On Wednesday, prosecutors also filed a motion for detention, saying Carman posed a flight risk and revealing details about his behaviors, past and present. Prosecutors claim that he had “evaded detection by aerial reconnisance teams” during the time he was on the boat trip where he allegedly murdered his mother. Furthermore, when he was a teenager, Carman allegedly ran away from his family’s Connecticut home and was later found in Virginia. Authorities also say they found $10,000 in cash in his Vermont home with a search warrant, “enough to fund his flight.”

The motion for detention says Carman does not seem to have “any meaningful community ties,” despite living in Vermont since 2014. It describes him as a social isolate who has struggled with mental health from a young age. “He has limited human connections and little personal interaction with other people,” prosecutors allege. “His conduct severed his ties with his remaining family. He lives alone, has no children or significant other, and has been unemployed for years.” 


The motion says he was treated for “mental health issues” from the time he was a young child until he was 17, including receiving medication to manage anger.
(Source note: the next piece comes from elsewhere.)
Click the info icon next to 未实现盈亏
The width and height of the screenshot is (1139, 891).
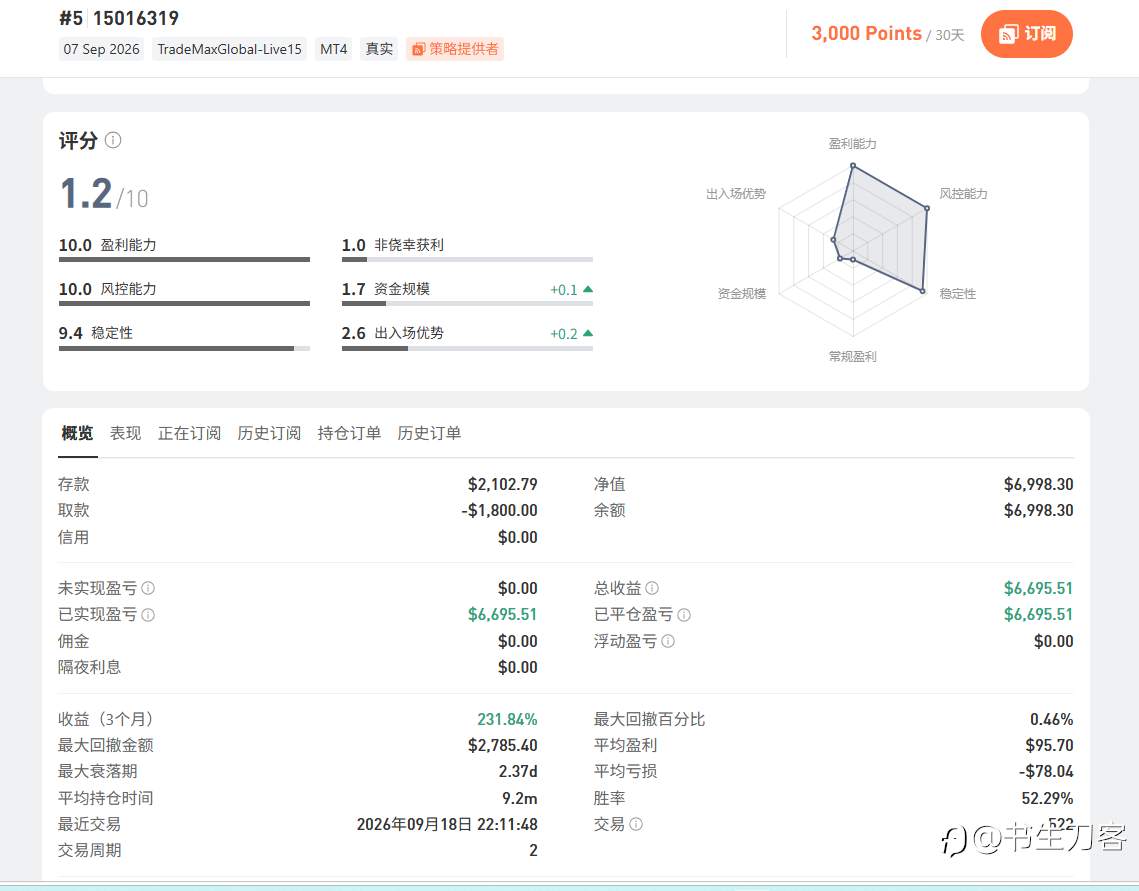click(148, 588)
After 17, he “avoided” further treatment, the motion states. Prosecutors say mental health evaluators worried about his hostility and aggression when he was a kid; authorities recommend he undergo a mental health evaluation in prison.
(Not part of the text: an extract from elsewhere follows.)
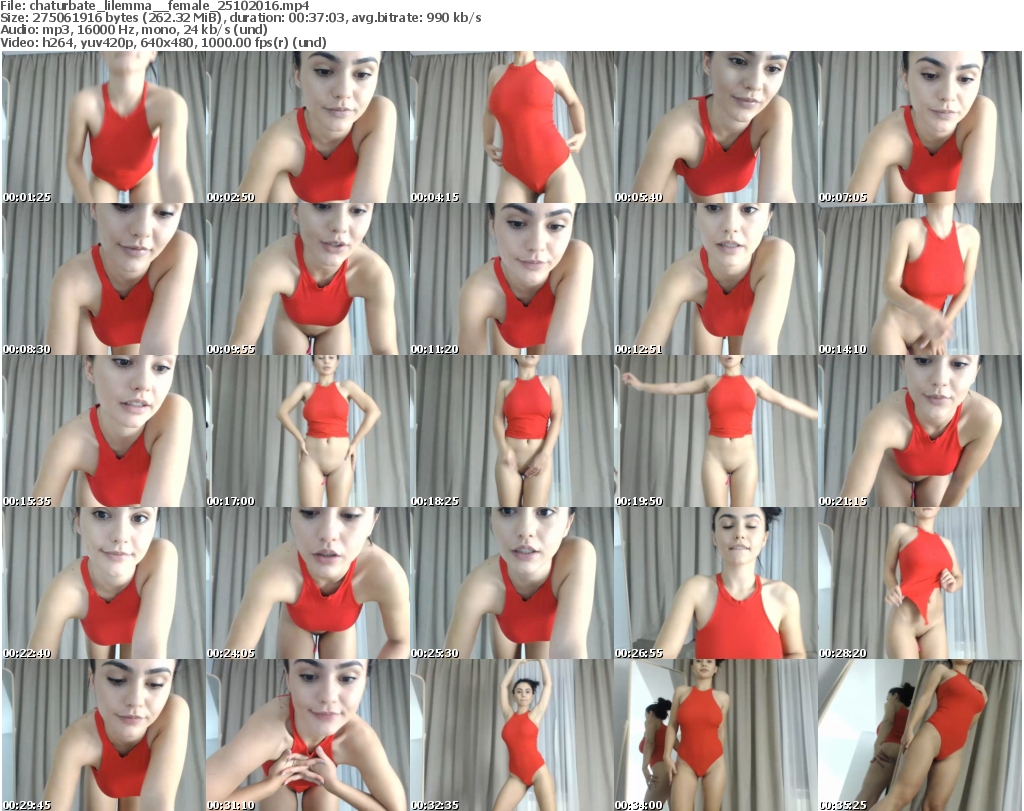The height and width of the screenshot is (811, 1024).
Task: Select the thumbnail at 00:08:30
Action: pyautogui.click(x=104, y=280)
Carman was arrested May 10 after a multi-year investigation. According to a grand jury indictment unsealed Tuesday, Carman killed his mother, Linda, in September 2016 on a fishing trip off the coast of Rhode Island. The indictment alleges Carman removed parts of the boat before their trip, and took his computer from his home to keep authorities from reviewing its contents. Authorities don’t say how they believe Carman killed his mother, but say that he intentionally sank his boat called the Chicken Pox, before being found floating on an inflatable raft eight days after he and his mother had left on the trip. Carman is accused of making false statements to the Coast Guard about what had happened to his mother and his boat. He is also accused of attempting to defraud the boat’s insurer.

One of the eight counts in the indictment is related to the murder of his mother. The other seven are in connection with trying to get money from his grandfather’s estate or from insurance companies.

Prior to his mother’s death, Carman was also accused of murdering his grandfather in 2013 while he slept in his home in Windsor, CT, using a sig sauer rifle. Carman is not charged with his grandfather’s murder in the indictment, however. According to a filing from a 2017 lawsuit filed by three of Carman’s aunts accusing him in his grandfather’s death and attempting to block him from getting inheritance money, Carman’s grandfather, John Chakalos, was found dead in his bedroom on December 20, 2013, with gunshot wounds to his head and chest. That lawsuit was dismissed in 2019 when a judge in New Hampshire decided Chakalos was a resident of Connecticut, despite having built his palatial “dream home” in New Hampshire, filings show. There is no pending action between Linda’s sisters and Carman at this time. Through a lawyer for the estate, the family declined to comment.


According to the indictment, Chakalos made “tens of millions of dollars” in the real estate ventures, including the building and renting of nursing homes. Authorities allege Carman immediately got $550,000 following his grandfather’s death, moved to Vermont, and quickly spent all the money. “Carman spent much of this money between 2014 and 2016, during most of which he was unemployed,” the indictment says. “By the fall of 2016, he was low on funds.” That’s when he decided to kill his mother, the indictment claims, with him he had “a strained relationship.”

Carman is being represented by a federal defense attorney, who did not immediately respond to a request for comment. He faces life in prison, if convicted.